◆ **Task**
Locate the string "This" in the listing below. Copy every line where it is found.

◆ **Data for analysis**
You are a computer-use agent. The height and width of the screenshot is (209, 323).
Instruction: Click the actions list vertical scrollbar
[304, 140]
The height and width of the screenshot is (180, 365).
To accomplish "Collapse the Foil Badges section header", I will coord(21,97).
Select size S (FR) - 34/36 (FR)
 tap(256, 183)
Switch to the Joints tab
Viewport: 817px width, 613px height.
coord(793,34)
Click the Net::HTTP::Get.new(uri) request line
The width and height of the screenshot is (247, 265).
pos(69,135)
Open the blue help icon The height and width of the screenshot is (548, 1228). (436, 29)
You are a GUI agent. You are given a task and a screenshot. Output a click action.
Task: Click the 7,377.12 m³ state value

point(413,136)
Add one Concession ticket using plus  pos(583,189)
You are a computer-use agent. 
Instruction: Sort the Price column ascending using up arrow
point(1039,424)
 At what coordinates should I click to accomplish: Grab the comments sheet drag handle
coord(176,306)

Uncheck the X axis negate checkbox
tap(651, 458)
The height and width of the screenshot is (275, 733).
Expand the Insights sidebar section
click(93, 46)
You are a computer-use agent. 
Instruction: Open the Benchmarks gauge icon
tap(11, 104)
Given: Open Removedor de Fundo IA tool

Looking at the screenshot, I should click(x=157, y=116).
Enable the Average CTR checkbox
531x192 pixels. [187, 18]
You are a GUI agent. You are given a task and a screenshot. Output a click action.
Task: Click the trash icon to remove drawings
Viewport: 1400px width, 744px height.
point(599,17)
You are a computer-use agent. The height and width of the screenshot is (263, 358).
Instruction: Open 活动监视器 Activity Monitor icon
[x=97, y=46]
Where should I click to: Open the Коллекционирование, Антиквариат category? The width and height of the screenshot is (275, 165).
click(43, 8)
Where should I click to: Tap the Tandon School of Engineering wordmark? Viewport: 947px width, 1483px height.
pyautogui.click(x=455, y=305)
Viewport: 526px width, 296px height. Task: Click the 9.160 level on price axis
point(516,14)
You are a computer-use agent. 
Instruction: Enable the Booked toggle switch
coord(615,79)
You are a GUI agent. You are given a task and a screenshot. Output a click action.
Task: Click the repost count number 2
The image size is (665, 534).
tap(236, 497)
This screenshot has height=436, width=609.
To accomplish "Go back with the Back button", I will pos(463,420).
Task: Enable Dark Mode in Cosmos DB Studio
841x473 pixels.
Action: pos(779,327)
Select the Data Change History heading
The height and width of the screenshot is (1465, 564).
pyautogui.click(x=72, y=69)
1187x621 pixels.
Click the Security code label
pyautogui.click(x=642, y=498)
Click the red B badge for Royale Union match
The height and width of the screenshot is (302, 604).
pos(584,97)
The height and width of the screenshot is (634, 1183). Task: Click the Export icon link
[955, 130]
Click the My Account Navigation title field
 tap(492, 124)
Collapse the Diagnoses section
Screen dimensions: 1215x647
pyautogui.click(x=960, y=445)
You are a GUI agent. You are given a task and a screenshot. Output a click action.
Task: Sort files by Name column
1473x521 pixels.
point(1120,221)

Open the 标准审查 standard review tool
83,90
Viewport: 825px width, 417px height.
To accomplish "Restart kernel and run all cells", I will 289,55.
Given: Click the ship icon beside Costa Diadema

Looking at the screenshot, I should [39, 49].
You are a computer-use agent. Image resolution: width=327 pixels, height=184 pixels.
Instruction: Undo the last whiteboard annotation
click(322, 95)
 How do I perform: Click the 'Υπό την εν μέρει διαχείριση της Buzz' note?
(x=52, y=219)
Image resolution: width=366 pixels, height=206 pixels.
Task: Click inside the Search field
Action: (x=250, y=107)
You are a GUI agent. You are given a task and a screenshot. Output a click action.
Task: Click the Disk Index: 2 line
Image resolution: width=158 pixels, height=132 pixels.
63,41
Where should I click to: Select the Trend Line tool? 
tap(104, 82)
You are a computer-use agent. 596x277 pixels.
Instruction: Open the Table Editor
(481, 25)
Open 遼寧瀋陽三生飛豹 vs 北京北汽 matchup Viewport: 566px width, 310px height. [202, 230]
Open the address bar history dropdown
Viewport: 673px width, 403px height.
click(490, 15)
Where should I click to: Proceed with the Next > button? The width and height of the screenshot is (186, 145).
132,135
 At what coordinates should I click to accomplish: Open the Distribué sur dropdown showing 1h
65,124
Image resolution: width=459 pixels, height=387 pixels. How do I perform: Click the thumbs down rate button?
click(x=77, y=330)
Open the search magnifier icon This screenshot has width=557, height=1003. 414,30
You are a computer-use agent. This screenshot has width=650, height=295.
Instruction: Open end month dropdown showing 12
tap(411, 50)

◆ **Written answer**
This screenshot has height=436, width=609.
Open the search magnifier icon This screenshot has width=557, height=1003. 414,30
You are a computer-use agent. This screenshot has width=650, height=295.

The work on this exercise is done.